How to start an email newsletter
What is the best method to keep your loyal customers or fans informed with your latest activity? Most people will answer this with Facebook or Twitter, but these solutions are now so popular your content will quickly become buried in an overly saturated newsfeed. In the digital world, the most direct way to communicate with someone is to drop them an email.An email newsletter is a regular bulletin board that lands directly in a user’s email inbox.
Email newsletters are the most direct method to drive loyal traffic to your website or blog. Newsletters aren’t necessarily as simple as composing a new email message and sending it out to a few friends: they can become huge campaigns from which you’ll want to accumulate engagement data. So, where do you start?
1. Choose a newsletter service
Gone are the days of having to code your email newsletters by hand. Now, specialist services exists to get your campaign up and running in no time.
The digital communications team uses Mailchimp. We use this service for our own newsletter, the press team use it for the all-staff “In The Loop” emails, and Admissions have also been using it to communicate with potential students.
Perhaps the most appealing feature of MailChimp is that it’s free for up to 2,000 subscribers. It also has a very easy to use interface with templates that make setup a no-brainer. This makes it the logical choice for many first-time users who are just starting to build an email list. However, MailChimp becomes a little more expensive once you get past 2,000 subscribers.
2. Segment your list
Before you have even started collecting email addresses, you should be categorising your subscribers into appropriate mailing lists. This will help target your campaigns to the correct demographic early on.

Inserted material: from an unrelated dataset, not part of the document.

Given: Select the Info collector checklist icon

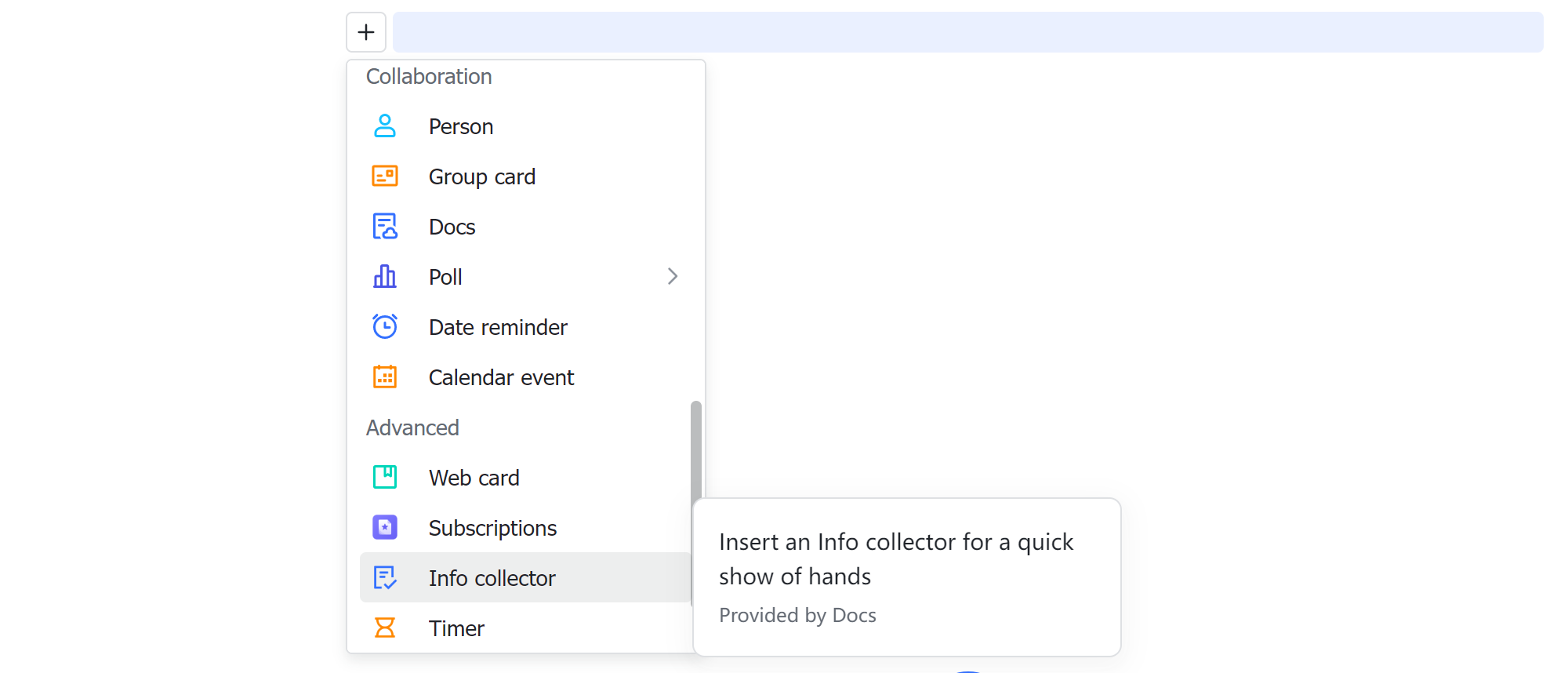Looking at the screenshot, I should 384,577.
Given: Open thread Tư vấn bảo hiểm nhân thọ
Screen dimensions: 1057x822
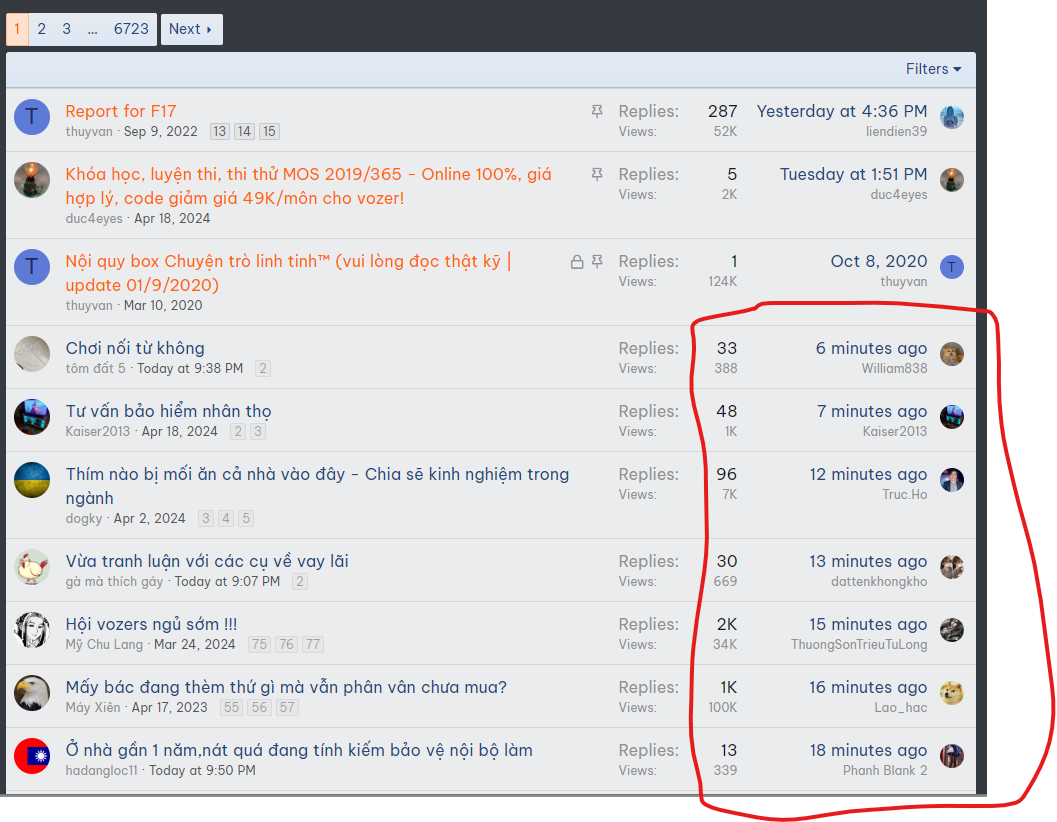Looking at the screenshot, I should point(168,411).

There is no easy work around to go back and re-organise your subscribers unless they have provided you with their user data early on. Depending on your niche, it could be very valuable for you to be able to divide your subscribers based on location, age, job title, gender, and so on.
Customising your email campaigns to each of these various groups can significantly increase open and click rates, as shown in this data from MailChimp. It’s a good idea to get this extra data from your subscribers from day one, even if you aren’t using it right away.
3. Collect email addresses
You can’t start reaping the benefits of your newsletter until you get people to sign up for it. One of the most common and most effective strategies is to offer something valuable to people who opt in to your list. You could give away a free ebook, an exclusive video series, or other premium content related to your niche. Give the user a reason to subscribe to your email list. Ultimately, you’ll want to gain a new audience with your newsletter, so your goal should be to create content that’s good enough that other people will promote your newsletter for you.
4. What to send
Starting out and finding your feet comes with time. Finding content for your first newsletter can be difficult. Most commonly, you’ll find that newsletter campaigns tend to give out an update on the project work that they’ve done. Sometimes this can be egotistical and completely unappealing to a user.
In a previous blog post, I wrote about how to create an email newsletter that people actually want to read.
Include recent blog posts, relevant links to worthwhile resources, and updates on important project information that is relevant to your user group.
There is always something to blog about, so you should always have content to share with your users. Think creatively, there is no such thing as a dead-end.